> [What is being asked]
Begin at the line below that has "Collapse the base folder chevron" and stop after the line that has "Task: Open the API footer link". Please restate only those lines, word for word.

> [Exercise input]
===
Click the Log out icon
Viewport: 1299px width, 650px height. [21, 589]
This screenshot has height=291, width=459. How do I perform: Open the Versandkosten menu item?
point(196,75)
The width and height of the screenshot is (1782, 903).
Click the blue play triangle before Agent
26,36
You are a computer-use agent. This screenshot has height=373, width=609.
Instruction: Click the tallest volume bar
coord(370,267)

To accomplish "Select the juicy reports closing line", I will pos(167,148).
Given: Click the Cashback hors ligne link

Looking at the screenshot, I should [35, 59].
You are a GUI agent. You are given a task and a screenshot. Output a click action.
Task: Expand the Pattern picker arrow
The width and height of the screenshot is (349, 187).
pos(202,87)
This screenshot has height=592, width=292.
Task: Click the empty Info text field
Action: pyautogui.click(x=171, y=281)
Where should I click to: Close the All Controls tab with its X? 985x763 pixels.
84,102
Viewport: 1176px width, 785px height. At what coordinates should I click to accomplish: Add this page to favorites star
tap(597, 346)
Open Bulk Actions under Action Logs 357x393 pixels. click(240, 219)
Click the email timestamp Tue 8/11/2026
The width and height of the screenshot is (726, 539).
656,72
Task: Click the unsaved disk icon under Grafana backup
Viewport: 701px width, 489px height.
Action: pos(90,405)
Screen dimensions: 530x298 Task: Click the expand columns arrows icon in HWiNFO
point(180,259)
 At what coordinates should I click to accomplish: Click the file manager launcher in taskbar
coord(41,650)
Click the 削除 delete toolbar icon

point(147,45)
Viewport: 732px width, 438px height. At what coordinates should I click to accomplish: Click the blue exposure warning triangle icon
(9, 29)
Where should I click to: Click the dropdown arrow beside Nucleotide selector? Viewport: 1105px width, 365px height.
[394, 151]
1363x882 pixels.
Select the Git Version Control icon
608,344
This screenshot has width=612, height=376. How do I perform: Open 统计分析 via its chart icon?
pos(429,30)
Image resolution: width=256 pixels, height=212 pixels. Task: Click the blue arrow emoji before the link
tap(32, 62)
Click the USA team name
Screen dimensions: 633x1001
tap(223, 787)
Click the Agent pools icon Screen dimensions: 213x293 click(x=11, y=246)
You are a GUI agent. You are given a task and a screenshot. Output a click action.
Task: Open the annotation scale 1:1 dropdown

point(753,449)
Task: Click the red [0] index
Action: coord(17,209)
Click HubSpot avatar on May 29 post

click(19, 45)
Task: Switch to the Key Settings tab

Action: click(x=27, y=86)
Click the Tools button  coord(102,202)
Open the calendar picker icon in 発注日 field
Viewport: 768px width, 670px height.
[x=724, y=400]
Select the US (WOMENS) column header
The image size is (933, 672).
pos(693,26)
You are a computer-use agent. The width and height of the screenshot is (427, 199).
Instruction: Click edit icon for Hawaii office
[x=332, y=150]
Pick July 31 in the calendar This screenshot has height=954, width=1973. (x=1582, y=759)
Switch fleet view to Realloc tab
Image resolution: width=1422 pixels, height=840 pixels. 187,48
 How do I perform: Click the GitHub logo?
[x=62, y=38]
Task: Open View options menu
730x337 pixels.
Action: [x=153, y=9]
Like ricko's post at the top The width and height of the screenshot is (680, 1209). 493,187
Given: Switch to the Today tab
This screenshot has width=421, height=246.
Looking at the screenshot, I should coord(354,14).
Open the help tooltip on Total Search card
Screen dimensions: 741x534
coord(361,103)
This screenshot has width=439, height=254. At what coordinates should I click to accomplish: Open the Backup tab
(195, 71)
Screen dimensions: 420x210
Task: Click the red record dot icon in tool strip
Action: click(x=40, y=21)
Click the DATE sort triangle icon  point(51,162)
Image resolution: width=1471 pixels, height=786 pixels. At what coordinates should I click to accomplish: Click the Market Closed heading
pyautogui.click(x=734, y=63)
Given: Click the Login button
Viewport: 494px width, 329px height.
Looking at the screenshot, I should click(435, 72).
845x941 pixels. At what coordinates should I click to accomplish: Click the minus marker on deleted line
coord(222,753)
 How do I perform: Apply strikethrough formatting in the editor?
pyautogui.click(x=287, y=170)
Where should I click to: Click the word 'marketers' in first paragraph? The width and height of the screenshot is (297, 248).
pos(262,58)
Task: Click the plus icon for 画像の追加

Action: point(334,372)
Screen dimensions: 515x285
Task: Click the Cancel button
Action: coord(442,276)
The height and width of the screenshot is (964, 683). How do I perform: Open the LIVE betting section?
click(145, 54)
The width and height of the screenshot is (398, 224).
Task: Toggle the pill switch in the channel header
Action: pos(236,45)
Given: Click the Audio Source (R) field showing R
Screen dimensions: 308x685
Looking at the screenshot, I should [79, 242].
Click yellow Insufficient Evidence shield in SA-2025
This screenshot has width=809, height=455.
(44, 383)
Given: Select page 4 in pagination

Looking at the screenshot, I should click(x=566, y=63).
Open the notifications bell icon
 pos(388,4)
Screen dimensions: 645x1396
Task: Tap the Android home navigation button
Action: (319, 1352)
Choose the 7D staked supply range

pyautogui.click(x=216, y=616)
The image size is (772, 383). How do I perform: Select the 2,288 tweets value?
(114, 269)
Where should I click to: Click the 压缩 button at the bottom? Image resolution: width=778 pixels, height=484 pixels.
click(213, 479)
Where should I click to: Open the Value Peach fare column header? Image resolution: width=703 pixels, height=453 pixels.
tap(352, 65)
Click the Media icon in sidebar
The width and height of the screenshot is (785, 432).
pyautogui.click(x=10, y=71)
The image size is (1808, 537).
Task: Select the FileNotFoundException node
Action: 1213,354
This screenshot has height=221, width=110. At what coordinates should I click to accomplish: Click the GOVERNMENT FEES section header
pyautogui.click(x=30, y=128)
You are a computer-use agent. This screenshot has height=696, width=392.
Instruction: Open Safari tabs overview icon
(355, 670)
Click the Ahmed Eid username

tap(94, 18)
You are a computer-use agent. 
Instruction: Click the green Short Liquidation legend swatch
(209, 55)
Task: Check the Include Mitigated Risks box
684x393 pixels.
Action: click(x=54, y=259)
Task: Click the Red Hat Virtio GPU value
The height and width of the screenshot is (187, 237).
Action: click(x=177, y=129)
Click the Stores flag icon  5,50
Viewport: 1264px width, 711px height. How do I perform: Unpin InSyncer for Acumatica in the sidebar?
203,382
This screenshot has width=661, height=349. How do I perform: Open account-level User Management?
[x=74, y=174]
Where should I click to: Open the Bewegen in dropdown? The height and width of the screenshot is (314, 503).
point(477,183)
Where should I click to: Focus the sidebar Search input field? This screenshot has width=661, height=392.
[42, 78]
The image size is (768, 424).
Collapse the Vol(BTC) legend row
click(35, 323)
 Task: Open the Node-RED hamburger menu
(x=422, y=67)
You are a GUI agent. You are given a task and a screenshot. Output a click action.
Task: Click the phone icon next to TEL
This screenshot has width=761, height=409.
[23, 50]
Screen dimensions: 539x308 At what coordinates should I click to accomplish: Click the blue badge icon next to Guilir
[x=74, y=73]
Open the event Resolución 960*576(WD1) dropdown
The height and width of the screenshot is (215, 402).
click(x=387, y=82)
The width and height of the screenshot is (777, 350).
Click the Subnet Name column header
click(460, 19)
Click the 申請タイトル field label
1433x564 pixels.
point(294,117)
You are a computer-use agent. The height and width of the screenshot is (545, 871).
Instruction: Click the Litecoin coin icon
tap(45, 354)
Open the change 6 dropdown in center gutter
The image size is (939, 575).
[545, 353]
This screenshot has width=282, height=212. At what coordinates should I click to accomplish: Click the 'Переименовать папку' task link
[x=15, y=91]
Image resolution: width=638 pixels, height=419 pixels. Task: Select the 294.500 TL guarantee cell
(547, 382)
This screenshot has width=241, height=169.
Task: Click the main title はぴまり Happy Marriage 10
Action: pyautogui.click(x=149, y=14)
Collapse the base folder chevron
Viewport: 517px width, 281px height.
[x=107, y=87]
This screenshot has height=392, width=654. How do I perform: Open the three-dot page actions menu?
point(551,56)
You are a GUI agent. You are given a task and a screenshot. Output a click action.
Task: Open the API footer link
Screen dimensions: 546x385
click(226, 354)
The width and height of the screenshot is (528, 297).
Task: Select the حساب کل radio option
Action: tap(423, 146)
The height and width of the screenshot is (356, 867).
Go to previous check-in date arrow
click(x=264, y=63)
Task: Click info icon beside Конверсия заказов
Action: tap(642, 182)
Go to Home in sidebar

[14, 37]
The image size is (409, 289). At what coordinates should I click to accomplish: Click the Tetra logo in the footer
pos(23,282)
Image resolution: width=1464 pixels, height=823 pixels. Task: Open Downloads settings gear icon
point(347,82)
===
> [Task output]
Collapse the base folder chevron
Viewport: 517px width, 281px height.
[x=107, y=87]
This screenshot has height=392, width=654. How do I perform: Open the three-dot page actions menu?
point(551,56)
You are a GUI agent. You are given a task and a screenshot. Output a click action.
Task: Open the API footer link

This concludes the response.